The class will cover four broad topics. We start with an overview of how to represent text as data, from a sparse representation via bag-of-words models, to a dense representation using word embeddings. We then discuss the use of deep learning models for text representation and downstream classification tasks. From here, we will discuss the foundation of the state-of-art machine learning models for text analysis: transformer models. Lastly, we will discuss several applications of Large Language Models in social science tasks.

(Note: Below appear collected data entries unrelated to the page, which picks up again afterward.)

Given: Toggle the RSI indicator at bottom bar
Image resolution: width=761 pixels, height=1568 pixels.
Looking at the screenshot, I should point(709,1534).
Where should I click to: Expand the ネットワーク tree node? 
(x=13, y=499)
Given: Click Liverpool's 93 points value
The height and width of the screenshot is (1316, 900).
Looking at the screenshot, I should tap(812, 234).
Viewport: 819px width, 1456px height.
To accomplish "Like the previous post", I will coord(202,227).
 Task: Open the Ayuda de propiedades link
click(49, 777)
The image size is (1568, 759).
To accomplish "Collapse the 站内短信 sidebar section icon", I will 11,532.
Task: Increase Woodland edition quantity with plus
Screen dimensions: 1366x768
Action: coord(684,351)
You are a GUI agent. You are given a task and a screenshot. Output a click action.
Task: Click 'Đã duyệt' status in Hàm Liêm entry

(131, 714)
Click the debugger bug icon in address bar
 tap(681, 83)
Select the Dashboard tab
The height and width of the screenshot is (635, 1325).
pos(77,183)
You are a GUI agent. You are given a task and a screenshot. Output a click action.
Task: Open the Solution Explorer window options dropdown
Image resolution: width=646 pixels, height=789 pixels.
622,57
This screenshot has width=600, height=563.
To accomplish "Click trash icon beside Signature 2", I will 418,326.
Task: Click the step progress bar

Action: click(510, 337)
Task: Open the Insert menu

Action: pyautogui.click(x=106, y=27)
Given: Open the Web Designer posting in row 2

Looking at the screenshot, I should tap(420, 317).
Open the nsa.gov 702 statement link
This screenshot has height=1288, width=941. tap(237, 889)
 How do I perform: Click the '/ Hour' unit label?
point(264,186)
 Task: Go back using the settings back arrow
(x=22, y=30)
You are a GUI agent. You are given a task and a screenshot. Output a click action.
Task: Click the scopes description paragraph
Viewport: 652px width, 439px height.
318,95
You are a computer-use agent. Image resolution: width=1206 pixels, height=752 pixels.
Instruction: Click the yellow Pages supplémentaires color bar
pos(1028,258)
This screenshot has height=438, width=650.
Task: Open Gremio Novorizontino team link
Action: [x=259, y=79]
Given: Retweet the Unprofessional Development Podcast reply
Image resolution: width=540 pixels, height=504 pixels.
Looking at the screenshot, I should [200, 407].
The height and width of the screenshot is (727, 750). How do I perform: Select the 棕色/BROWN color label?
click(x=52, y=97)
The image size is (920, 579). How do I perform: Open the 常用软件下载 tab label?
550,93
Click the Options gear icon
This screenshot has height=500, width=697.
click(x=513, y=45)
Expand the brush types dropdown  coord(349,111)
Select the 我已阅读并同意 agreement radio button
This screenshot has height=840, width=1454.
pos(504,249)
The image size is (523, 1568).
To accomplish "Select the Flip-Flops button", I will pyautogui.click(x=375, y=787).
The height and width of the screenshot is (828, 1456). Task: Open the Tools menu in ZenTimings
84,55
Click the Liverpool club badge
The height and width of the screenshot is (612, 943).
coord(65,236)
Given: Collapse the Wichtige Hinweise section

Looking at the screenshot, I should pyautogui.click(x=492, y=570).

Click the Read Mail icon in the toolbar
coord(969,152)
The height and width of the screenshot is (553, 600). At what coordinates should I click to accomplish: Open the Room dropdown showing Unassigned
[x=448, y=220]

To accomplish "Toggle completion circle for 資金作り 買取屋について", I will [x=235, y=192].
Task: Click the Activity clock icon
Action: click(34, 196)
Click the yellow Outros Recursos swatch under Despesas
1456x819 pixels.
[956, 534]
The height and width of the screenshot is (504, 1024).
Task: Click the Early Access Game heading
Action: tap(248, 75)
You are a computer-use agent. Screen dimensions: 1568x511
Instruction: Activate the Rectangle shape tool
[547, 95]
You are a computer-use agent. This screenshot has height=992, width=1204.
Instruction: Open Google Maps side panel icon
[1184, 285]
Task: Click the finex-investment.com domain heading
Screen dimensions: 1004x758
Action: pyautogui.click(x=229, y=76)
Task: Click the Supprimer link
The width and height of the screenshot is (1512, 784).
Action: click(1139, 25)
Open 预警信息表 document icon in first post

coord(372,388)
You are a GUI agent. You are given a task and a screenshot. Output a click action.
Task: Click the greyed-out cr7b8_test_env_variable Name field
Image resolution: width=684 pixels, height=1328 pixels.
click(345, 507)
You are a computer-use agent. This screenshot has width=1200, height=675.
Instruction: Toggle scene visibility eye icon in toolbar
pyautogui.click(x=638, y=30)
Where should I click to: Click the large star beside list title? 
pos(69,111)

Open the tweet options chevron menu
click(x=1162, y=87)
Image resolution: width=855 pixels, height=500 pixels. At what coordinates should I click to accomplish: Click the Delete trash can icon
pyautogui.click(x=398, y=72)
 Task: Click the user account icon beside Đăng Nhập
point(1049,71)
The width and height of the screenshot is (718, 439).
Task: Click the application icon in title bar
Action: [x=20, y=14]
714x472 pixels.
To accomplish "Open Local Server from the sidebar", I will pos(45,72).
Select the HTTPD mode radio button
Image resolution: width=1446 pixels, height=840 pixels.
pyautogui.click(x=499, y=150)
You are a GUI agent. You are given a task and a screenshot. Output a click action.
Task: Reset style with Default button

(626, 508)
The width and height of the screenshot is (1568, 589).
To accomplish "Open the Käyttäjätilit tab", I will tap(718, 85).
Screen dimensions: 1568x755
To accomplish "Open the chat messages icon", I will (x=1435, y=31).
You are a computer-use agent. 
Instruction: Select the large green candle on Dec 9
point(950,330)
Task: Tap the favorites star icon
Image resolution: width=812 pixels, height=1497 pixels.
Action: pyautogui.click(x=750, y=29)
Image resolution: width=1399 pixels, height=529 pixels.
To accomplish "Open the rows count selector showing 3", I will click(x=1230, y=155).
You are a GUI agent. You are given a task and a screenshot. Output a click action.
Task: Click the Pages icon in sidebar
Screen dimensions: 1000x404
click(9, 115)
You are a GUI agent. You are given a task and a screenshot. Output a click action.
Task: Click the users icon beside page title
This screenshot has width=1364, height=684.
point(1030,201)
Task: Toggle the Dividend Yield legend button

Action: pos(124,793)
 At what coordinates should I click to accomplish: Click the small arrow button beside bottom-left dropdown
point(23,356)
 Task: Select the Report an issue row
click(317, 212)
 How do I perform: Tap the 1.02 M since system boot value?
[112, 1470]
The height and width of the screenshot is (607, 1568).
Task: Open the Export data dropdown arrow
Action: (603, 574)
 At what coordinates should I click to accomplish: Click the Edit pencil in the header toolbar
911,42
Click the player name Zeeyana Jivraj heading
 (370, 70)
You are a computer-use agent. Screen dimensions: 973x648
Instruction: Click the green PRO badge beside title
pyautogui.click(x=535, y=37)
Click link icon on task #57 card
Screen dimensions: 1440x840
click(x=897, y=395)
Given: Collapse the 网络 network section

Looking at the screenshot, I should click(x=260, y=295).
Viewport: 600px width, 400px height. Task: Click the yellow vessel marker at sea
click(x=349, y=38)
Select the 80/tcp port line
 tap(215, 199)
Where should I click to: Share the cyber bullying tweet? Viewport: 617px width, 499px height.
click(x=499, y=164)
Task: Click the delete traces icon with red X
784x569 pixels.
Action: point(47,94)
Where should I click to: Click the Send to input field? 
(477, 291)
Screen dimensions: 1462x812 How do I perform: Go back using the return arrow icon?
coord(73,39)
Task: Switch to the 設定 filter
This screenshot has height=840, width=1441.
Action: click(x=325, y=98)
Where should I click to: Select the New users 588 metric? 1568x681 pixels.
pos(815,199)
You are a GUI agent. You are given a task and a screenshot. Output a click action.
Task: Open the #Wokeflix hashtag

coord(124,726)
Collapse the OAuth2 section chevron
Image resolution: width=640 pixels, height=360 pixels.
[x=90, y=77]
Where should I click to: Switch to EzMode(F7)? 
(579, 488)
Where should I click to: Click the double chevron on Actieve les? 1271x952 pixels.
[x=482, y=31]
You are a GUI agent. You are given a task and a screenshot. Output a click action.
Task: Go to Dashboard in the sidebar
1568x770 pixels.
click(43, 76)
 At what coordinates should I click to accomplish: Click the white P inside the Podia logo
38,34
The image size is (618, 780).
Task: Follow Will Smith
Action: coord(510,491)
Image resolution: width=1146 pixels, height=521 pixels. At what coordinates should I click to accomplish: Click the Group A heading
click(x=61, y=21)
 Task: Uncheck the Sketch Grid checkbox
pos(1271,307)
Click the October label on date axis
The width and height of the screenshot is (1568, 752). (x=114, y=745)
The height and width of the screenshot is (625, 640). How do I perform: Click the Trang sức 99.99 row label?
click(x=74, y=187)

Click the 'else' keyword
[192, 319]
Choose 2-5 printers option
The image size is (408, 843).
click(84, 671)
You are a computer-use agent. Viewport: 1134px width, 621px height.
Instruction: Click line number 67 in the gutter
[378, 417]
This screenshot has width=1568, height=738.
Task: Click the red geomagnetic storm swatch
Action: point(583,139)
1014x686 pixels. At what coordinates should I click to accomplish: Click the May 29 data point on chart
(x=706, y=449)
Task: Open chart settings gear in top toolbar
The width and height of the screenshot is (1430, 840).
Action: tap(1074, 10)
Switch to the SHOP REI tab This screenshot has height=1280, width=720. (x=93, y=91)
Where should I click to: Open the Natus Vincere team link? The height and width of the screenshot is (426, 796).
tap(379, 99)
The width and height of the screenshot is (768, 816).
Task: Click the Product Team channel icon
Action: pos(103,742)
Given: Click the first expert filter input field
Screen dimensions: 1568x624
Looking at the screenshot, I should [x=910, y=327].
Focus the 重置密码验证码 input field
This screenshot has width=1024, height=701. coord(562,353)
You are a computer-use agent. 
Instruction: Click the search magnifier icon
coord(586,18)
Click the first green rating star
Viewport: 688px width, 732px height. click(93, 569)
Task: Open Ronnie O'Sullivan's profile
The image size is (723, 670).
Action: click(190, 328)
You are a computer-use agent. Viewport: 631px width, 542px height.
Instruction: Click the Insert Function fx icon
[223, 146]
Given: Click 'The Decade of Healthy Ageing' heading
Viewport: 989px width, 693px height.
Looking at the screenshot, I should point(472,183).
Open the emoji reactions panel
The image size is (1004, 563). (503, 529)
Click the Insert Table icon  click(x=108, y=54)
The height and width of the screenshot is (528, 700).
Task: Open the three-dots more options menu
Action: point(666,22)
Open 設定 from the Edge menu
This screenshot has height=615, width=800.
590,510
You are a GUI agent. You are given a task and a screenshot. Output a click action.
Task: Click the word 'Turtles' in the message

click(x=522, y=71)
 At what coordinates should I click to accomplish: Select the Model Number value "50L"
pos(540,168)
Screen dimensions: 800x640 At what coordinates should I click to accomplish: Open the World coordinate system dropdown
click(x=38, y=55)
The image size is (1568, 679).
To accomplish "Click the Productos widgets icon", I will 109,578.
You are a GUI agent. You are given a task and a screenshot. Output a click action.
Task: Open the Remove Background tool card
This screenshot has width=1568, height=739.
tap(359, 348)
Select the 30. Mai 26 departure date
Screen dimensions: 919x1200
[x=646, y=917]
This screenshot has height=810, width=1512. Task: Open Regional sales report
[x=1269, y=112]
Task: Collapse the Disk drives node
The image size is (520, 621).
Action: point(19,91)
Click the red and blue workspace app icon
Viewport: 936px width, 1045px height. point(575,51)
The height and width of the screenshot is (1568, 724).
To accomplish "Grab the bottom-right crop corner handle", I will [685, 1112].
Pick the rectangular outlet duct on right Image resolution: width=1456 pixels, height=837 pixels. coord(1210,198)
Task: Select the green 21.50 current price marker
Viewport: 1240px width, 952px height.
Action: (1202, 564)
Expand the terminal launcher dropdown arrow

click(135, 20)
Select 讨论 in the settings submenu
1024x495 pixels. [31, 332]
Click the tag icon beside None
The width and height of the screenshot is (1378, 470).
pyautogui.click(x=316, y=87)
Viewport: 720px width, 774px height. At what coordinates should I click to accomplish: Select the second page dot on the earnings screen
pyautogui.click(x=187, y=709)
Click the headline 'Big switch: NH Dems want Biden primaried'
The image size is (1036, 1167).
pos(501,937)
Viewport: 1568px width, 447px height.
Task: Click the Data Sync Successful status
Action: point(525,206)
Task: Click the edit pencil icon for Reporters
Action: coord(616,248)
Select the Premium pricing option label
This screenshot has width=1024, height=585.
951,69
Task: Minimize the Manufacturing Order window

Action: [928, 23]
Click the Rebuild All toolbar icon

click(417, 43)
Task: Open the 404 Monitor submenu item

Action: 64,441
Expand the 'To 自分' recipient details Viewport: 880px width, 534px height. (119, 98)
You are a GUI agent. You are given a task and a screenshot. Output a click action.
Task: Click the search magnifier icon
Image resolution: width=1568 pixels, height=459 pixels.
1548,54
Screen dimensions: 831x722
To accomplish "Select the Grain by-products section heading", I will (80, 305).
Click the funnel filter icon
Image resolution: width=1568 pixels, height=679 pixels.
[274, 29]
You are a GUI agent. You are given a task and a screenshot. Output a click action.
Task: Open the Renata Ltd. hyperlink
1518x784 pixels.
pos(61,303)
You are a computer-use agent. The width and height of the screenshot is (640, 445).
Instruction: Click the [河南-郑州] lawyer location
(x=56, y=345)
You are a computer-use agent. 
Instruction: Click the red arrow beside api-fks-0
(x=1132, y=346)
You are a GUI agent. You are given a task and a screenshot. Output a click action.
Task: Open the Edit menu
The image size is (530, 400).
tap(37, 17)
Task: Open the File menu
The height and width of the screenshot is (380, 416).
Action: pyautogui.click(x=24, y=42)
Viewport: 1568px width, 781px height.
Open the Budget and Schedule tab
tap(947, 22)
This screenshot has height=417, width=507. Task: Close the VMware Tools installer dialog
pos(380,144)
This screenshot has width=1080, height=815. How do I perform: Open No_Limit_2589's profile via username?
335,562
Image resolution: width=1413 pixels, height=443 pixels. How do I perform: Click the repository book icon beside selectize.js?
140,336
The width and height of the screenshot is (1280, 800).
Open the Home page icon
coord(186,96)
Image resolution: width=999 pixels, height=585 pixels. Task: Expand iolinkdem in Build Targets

The course will consist of lectures and hands-on coding in class. The lecture will be conducted in English, but students are free to ask questions in Portuguese. Students will have time in the afternoon to practice the code seen in class, and we will suggest additional coding exercises. We assume students attending this class have taken, at a minimum, an introductory course in statistics and have basic knowledge of probability distributions, calculus, hypothesis testing, and linear models. The course will use a mix of R and Python, two computational languages students should be familiar with. That being said, students should be able to follow the course even if they are just starting with any of the two programming languages.

Instructors

Tiago Ventura

  • Assistant Professor in Computational Social Science, Georgetown University
  • Pronouns: He/Him
  • Email: tv186@georgetown.edu

Sebastian Vallejo

  • Assistant Professor in the Department of Political Science at the University of Western Ontario
  • Pronouns: He/Him
  • Email: sebastian.vallejo@uwo.ca

Required Materials

Readings: We will rely primarily on the following textbook for this course. The textbook is freely available online

The weekly articles are listed in the syllabus

Schedule & Readings

Day 1: Text Representation: Sparse & Dense Vectors. Deep Learning Models for Text Analysis

Day 2: Word Embeddings: Theory and Applications

Day 3: Transformes: Theory and Fine-tuning a Transformers-based model

Day 4: Large Language Models: Social Science Applications